Experts say that it is impossible to get rid of Lyme completely when there are co-infections present, so we think that is what happened with him - he probably had these infections all along, but we didn't know it. He improved somewhat with standard Lyme treatment (30 days of doxycycline) but did not return to his earlier level of functioning completely. He gradually worsened over the next 5 years - very gradually so that it wasn't obvious to us at first. We thought he was dealing only with CFS.
It took some very unusual non-CFS symptoms to emerge a few years ago - especially pain in the soles of his feet and strange stretch-mark-like lines on his back - for us to finally realize he had bartonella. I took him to see my Lyme specialist, and he also tested positive for Lyme and babesia. Other new or worsening symptoms - like light sensitivity, night sweats, and worsening OI - that were due to tick infections, we had just chalked up to CFS. I forgot the Golden Rule that my family doctor is always reminding me of - "Just because you have CFS doesn't mean you can't get something else.
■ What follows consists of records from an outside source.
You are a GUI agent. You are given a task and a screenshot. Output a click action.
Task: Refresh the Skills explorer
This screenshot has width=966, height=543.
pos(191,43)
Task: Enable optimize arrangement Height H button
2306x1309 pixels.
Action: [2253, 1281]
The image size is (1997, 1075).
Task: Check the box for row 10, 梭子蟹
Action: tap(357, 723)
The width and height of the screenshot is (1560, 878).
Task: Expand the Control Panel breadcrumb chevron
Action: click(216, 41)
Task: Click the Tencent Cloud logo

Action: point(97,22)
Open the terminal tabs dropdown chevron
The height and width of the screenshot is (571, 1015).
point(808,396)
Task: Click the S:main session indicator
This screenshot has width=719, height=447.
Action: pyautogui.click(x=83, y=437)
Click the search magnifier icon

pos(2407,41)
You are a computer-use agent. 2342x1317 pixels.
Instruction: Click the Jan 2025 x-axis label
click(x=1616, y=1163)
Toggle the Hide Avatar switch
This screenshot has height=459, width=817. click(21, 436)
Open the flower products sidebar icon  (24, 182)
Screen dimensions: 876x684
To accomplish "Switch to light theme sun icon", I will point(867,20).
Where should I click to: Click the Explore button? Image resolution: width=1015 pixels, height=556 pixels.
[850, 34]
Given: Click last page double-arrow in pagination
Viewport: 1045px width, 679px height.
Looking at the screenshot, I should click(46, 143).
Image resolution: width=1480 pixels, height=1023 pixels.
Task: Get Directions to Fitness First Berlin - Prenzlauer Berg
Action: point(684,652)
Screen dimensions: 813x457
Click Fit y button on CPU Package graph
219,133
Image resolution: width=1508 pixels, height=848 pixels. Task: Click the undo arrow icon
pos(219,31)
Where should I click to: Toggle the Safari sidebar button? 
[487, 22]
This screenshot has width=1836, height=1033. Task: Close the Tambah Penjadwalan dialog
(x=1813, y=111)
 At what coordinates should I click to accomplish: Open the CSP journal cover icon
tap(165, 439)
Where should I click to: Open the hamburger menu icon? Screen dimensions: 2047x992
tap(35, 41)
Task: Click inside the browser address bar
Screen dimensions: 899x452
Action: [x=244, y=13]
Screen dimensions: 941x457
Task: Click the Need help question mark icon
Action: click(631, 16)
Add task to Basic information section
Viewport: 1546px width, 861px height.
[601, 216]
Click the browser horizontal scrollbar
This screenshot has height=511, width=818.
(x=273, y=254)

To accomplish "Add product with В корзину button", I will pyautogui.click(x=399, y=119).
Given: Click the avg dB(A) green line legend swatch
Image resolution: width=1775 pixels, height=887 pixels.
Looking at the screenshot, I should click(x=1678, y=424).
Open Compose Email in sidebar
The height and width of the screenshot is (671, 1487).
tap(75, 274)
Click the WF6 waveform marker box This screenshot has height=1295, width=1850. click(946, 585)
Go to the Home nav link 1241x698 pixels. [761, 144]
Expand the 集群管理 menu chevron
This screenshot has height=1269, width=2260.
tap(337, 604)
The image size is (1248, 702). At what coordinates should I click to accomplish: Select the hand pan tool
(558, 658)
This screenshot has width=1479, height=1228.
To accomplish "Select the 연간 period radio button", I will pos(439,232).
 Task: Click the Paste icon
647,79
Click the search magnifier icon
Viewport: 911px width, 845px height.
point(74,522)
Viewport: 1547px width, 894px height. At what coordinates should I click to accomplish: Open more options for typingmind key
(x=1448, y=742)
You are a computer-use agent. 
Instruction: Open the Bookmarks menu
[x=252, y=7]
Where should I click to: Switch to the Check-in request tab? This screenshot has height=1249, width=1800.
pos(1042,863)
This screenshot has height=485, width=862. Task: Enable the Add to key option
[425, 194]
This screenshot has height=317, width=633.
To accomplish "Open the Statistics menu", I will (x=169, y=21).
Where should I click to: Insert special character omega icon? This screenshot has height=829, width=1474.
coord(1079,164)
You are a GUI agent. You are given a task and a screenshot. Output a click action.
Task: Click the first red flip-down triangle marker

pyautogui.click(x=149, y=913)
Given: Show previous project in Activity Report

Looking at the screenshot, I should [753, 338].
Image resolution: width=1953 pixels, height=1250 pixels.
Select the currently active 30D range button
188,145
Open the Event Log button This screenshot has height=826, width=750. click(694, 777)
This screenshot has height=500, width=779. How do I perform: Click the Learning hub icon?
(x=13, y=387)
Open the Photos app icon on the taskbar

Always check out any new or worsening symptoms."
So, now, Jamie is about 18 months into his treatment for the 3 tick-borne illnesses. Having all three for over five years makes getting rid of all those infections very difficult. He has been mostly bedridden this past year as a result of his treatment and is just now beginning to show some small signs of improvement. Even after all this time, he can still only tolerate 1 doxycycline pill every 2 days (because his body is having trouble clearing the dead bugs (i.e. toxins)), so we know he still has a long, difficult road ahead of him. But at least we are on the right track now, and my recovery gives us additional hope that some day, Jamie will be able to lead a more normal life.
I shared all these details of our struggles here because our experiences are not at all unusual. In fact, I have heard similar stories from hundreds of CFS patients over the past 10 years - people with CFS who had no idea they also had Lyme disease. Despite hearing the same story over and over, I still didn't recognize when it happened to my own son.
So, if your ME/CFS symptoms have worsened over the years instead of improving or if the standard treatments - for sleep dysfunction, for OI, for endocrine dysfunction - haven't resulted in improvement for you, then you should consider whether you might have underlying infections - either Lyme and other tick-borne infections and/or reactivated viruses. In fact, everyone diagnosed with ME/CFS should be thoroughly tested for Lyme disease AND its co-infections because they are often impossible to differentiate from CFS by symptoms alone (of course, the tests aren't very accurate, so you need to look at both test results and symptoms). Lyme has been found in all 50 states and on all continents except Antarctica, so this applies no matter where you live.